We therefore apply the first three errors types to the known Book of Mormon scribes,
and we end up with two measures: (1) misspellings, and (2) obvious scribal slips. The latter
measures the overall sloppiness of the scribe and combines spelling slips and obvious word slips.
We exclude Joseph Smith from the list because his 28 words in O form too small a sampling to
make any effective analysis of his scribal work in the Book of Mormon manuscripts (there are
no slips and only one misspelling, citty). We list eight samplings of Oliver Cowdery’s scribal
work (one sampling from O and seven from P). For the other scribes we consider all their
scribal work. Martin Harris’s scribal work is divided into four parts. And for the sake of
comparison, we include the 1830 typesetter John Gilbert’s error rates. We end up with the
following conclusions:
(1) Martin Harris was a relatively good speller, but his rate of scribal slips was fairly high.
(2) Oliver Cowdery’s spelling improved over time. This is probably because he was the one
proofing the 1830 typeset sheets against the manuscript.

*Exercise tasks:*
1) Answer these questions from the passage on Book of Mormon scribes, one line each:
(a) How many words did Joseph Smith write in O?
(b) How many samplings of Oliver Cowdery's scribal work are listed, and where do they come from?
(c) Whose error rates are included for comparison?
2) Recast the paragraph of the passage on Book of Mormon scribes that opens "We therefore apply the first three" as a short bulleted list that keeps its main facts.
3) Extend the passage on Book of Mormon scribes, picking up after its final sentence.

*Data provided:*
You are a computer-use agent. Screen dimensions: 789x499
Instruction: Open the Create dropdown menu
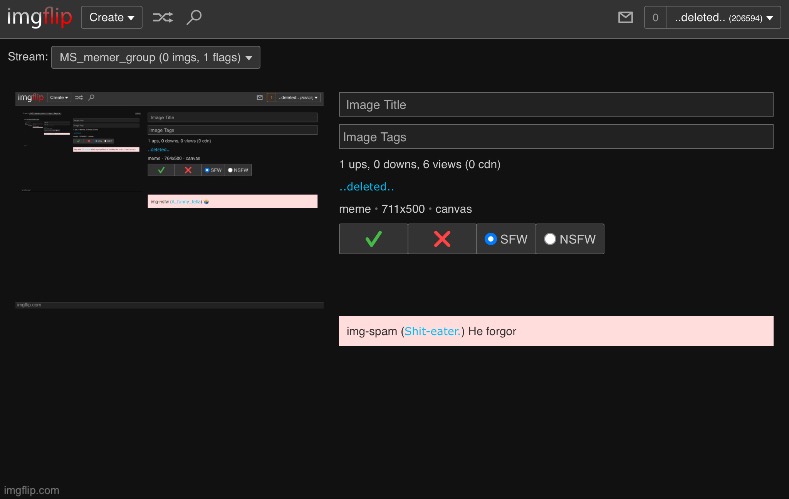pos(111,17)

*Results by task:*
1)
(a) 28 words.
(b) Eight samplings: one from O and seven from P.
(c) Those of John Gilbert, the 1830 typesetter.

2)
- The first three error types are applied to the known scribes, giving two measures: misspellings and obvious scribal slips.
- Scribal slips, which combine spelling slips and obvious word slips, measure a scribe's overall sloppiness.
- Joseph Smith is excluded because his 28 words in O are too few to analyze. They contain no slips and one misspelling, "citty."
- Oliver Cowdery's work is listed as eight samplings: one from O and seven from P.
- All the scribal work of the other scribes is considered, and Martin Harris's work is divided into four parts.
- The error rates of John Gilbert, the 1830 typesetter, are included for comparison.

3)
(3) Oliver Cowdery’s scribal slips were consistently low, and much better than any of the
other scribes. This is one reason why Oliver was the preferred scribe.
(4) There are two really bad scribes, Christian Whitmer and Hyrum Smith. Both their rates of
misspelling and scribal error are very high.
The final chapter of part 6 is an extensive 455-page analysis of all the misspellings in the
manuscripts as well as the spelling variants in the printed editions of the Book of Mormon. Most
of the sections in this chapter are organized according to phonemes (that is, sounds). At the end,
there are a few sections dealing with the spelling of certain graphemes (that is, letters), such as
silent e and the letter x. And to conclude this entire analysis, there is an eight-page index of all
the words in the analysis, organized according to their standard spellings.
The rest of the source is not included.